■ **Description of the task**: What is needed is an exact copy of all the records.

==================================================

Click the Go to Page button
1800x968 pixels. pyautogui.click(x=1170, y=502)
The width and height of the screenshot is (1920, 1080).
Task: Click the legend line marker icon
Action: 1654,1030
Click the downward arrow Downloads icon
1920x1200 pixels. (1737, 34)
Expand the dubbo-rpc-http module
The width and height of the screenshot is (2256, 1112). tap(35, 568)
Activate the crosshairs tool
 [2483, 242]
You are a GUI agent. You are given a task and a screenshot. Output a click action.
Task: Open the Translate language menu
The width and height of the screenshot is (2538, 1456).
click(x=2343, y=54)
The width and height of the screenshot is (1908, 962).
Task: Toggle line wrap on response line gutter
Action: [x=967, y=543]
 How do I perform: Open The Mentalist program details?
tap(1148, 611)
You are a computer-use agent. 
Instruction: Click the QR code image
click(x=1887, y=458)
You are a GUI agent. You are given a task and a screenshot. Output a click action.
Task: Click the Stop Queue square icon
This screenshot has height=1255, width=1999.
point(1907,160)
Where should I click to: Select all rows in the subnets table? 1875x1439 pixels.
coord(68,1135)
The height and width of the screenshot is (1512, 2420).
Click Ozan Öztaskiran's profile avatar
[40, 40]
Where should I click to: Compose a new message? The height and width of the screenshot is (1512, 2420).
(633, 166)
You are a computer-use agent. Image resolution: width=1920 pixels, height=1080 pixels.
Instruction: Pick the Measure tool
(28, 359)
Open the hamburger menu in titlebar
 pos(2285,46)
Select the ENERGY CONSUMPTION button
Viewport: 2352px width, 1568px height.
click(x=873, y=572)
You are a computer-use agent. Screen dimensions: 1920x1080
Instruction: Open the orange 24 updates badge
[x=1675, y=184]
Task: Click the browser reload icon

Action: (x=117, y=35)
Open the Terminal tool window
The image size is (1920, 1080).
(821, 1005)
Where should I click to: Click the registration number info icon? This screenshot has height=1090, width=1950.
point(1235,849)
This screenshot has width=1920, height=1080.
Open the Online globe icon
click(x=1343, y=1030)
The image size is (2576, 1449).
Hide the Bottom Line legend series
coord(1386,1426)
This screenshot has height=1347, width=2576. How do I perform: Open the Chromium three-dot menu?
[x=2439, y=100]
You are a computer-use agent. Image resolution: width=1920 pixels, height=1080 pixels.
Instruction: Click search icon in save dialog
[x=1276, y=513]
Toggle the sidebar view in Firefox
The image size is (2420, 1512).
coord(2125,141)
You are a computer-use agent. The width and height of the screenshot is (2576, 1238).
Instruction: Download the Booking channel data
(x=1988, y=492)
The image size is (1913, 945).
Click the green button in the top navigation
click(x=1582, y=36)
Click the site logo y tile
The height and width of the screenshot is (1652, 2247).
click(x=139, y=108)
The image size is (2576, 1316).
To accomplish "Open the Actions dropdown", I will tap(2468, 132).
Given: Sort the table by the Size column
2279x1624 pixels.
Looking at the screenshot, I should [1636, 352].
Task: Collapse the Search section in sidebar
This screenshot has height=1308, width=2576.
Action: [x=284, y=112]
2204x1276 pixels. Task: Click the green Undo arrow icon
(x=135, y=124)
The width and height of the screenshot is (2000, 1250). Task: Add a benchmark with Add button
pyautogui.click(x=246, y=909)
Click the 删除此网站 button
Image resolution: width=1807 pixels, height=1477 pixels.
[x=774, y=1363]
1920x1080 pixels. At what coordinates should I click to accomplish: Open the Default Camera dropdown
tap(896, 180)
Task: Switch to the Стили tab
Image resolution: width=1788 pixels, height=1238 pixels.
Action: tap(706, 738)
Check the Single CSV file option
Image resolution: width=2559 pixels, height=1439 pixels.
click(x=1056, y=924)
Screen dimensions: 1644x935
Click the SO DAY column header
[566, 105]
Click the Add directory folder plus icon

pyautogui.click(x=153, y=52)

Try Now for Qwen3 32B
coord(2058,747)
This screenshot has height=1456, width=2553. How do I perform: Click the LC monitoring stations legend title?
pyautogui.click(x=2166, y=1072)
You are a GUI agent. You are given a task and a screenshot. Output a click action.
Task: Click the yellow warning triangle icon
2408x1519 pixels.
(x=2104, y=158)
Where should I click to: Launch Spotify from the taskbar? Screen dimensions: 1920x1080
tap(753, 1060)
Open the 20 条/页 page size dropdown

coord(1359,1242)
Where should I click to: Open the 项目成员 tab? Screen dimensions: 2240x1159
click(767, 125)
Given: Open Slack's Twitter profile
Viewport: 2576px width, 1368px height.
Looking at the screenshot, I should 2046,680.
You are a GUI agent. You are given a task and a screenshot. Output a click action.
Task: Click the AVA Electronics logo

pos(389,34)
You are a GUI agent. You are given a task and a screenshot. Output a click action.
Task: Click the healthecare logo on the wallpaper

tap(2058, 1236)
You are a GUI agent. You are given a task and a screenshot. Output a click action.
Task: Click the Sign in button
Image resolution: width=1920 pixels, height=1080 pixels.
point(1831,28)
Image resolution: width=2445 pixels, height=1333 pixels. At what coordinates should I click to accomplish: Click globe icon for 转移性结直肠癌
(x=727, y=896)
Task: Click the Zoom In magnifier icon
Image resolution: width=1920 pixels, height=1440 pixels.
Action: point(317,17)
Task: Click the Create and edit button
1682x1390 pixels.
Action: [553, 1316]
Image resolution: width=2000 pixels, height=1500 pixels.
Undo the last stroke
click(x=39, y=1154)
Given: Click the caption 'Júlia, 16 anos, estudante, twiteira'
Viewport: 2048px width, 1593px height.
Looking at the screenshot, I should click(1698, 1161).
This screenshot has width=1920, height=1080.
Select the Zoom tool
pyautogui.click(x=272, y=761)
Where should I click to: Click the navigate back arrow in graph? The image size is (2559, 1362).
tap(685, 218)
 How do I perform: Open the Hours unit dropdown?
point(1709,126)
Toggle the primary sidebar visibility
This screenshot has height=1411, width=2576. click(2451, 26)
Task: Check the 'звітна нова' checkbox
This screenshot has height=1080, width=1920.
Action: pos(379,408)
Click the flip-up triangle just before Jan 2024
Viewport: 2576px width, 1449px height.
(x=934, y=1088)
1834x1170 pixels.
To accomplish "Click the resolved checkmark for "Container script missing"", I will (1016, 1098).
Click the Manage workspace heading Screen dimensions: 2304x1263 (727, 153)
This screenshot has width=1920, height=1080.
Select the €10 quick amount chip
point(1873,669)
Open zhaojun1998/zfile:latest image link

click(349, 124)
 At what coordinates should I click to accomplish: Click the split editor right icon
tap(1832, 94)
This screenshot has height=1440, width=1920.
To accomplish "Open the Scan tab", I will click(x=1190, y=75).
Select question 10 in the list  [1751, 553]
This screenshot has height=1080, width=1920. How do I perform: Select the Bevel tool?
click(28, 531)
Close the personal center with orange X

==================================================

■ **Your solution**:
Click the Go to Page button
1800x968 pixels. pyautogui.click(x=1170, y=502)
The width and height of the screenshot is (1920, 1080).
Task: Click the legend line marker icon
Action: 1654,1030
Click the downward arrow Downloads icon
1920x1200 pixels. (1737, 34)
Expand the dubbo-rpc-http module
The width and height of the screenshot is (2256, 1112). tap(35, 568)
Activate the crosshairs tool
 [2483, 242]
You are a GUI agent. You are given a task and a screenshot. Output a click action.
Task: Open the Translate language menu
The width and height of the screenshot is (2538, 1456).
click(x=2343, y=54)
The width and height of the screenshot is (1908, 962).
Task: Toggle line wrap on response line gutter
Action: [x=967, y=543]
 How do I perform: Open The Mentalist program details?
tap(1148, 611)
You are a computer-use agent. 
Instruction: Click the QR code image
click(x=1887, y=458)
You are a GUI agent. You are given a task and a screenshot. Output a click action.
Task: Click the Stop Queue square icon
This screenshot has height=1255, width=1999.
point(1907,160)
Where should I click to: Select all rows in the subnets table? 1875x1439 pixels.
coord(68,1135)
The height and width of the screenshot is (1512, 2420).
Click Ozan Öztaskiran's profile avatar
[40, 40]
Where should I click to: Compose a new message? The height and width of the screenshot is (1512, 2420).
(633, 166)
You are a computer-use agent. Image resolution: width=1920 pixels, height=1080 pixels.
Instruction: Pick the Measure tool
(28, 359)
Open the hamburger menu in titlebar
 pos(2285,46)
Select the ENERGY CONSUMPTION button
Viewport: 2352px width, 1568px height.
click(x=873, y=572)
You are a computer-use agent. Screen dimensions: 1920x1080
Instruction: Open the orange 24 updates badge
[x=1675, y=184]
Task: Click the browser reload icon

Action: (x=117, y=35)
Open the Terminal tool window
The image size is (1920, 1080).
(821, 1005)
Where should I click to: Click the registration number info icon? This screenshot has height=1090, width=1950.
point(1235,849)
This screenshot has width=1920, height=1080.
Open the Online globe icon
click(x=1343, y=1030)
The image size is (2576, 1449).
Hide the Bottom Line legend series
coord(1386,1426)
This screenshot has height=1347, width=2576. How do I perform: Open the Chromium three-dot menu?
[x=2439, y=100]
You are a computer-use agent. Image resolution: width=1920 pixels, height=1080 pixels.
Instruction: Click search icon in save dialog
[x=1276, y=513]
Toggle the sidebar view in Firefox
The image size is (2420, 1512).
coord(2125,141)
You are a computer-use agent. The width and height of the screenshot is (2576, 1238).
Instruction: Download the Booking channel data
(x=1988, y=492)
The image size is (1913, 945).
Click the green button in the top navigation
click(x=1582, y=36)
Click the site logo y tile
The height and width of the screenshot is (1652, 2247).
click(x=139, y=108)
The image size is (2576, 1316).
To accomplish "Open the Actions dropdown", I will tap(2468, 132).
Given: Sort the table by the Size column
2279x1624 pixels.
Looking at the screenshot, I should [1636, 352].
Task: Collapse the Search section in sidebar
This screenshot has height=1308, width=2576.
Action: [x=284, y=112]
2204x1276 pixels. Task: Click the green Undo arrow icon
(x=135, y=124)
The width and height of the screenshot is (2000, 1250). Task: Add a benchmark with Add button
pyautogui.click(x=246, y=909)
Click the 删除此网站 button
Image resolution: width=1807 pixels, height=1477 pixels.
[x=774, y=1363]
1920x1080 pixels. At what coordinates should I click to accomplish: Open the Default Camera dropdown
tap(896, 180)
Task: Switch to the Стили tab
Image resolution: width=1788 pixels, height=1238 pixels.
Action: tap(706, 738)
Check the Single CSV file option
Image resolution: width=2559 pixels, height=1439 pixels.
click(x=1056, y=924)
Screen dimensions: 1644x935
Click the SO DAY column header
[566, 105]
Click the Add directory folder plus icon

pyautogui.click(x=153, y=52)

Try Now for Qwen3 32B
coord(2058,747)
This screenshot has height=1456, width=2553. How do I perform: Click the LC monitoring stations legend title?
pyautogui.click(x=2166, y=1072)
You are a GUI agent. You are given a task and a screenshot. Output a click action.
Task: Click the yellow warning triangle icon
2408x1519 pixels.
(x=2104, y=158)
Where should I click to: Launch Spotify from the taskbar? Screen dimensions: 1920x1080
tap(753, 1060)
Open the 20 条/页 page size dropdown

coord(1359,1242)
Where should I click to: Open the 项目成员 tab? Screen dimensions: 2240x1159
click(767, 125)
Given: Open Slack's Twitter profile
Viewport: 2576px width, 1368px height.
Looking at the screenshot, I should 2046,680.
You are a GUI agent. You are given a task and a screenshot. Output a click action.
Task: Click the AVA Electronics logo

pos(389,34)
You are a GUI agent. You are given a task and a screenshot. Output a click action.
Task: Click the healthecare logo on the wallpaper

tap(2058, 1236)
You are a GUI agent. You are given a task and a screenshot. Output a click action.
Task: Click the Sign in button
Image resolution: width=1920 pixels, height=1080 pixels.
point(1831,28)
Image resolution: width=2445 pixels, height=1333 pixels. At what coordinates should I click to accomplish: Click globe icon for 转移性结直肠癌
(x=727, y=896)
Task: Click the Zoom In magnifier icon
Image resolution: width=1920 pixels, height=1440 pixels.
Action: point(317,17)
Task: Click the Create and edit button
1682x1390 pixels.
Action: [553, 1316]
Image resolution: width=2000 pixels, height=1500 pixels.
Undo the last stroke
click(x=39, y=1154)
Given: Click the caption 'Júlia, 16 anos, estudante, twiteira'
Viewport: 2048px width, 1593px height.
Looking at the screenshot, I should click(1698, 1161).
This screenshot has width=1920, height=1080.
Select the Zoom tool
pyautogui.click(x=272, y=761)
Where should I click to: Click the navigate back arrow in graph? The image size is (2559, 1362).
tap(685, 218)
 How do I perform: Open the Hours unit dropdown?
point(1709,126)
Toggle the primary sidebar visibility
This screenshot has height=1411, width=2576. click(2451, 26)
Task: Check the 'звітна нова' checkbox
This screenshot has height=1080, width=1920.
Action: pos(379,408)
Click the flip-up triangle just before Jan 2024
Viewport: 2576px width, 1449px height.
(x=934, y=1088)
1834x1170 pixels.
To accomplish "Click the resolved checkmark for "Container script missing"", I will (1016, 1098).
Click the Manage workspace heading Screen dimensions: 2304x1263 (727, 153)
This screenshot has width=1920, height=1080.
Select the €10 quick amount chip
point(1873,669)
Open zhaojun1998/zfile:latest image link

click(349, 124)
 At what coordinates should I click to accomplish: Click the split editor right icon
tap(1832, 94)
This screenshot has height=1440, width=1920.
To accomplish "Open the Scan tab", I will click(x=1190, y=75).
Select question 10 in the list  [1751, 553]
This screenshot has height=1080, width=1920. How do I perform: Select the Bevel tool?
click(28, 531)
Close the personal center with orange X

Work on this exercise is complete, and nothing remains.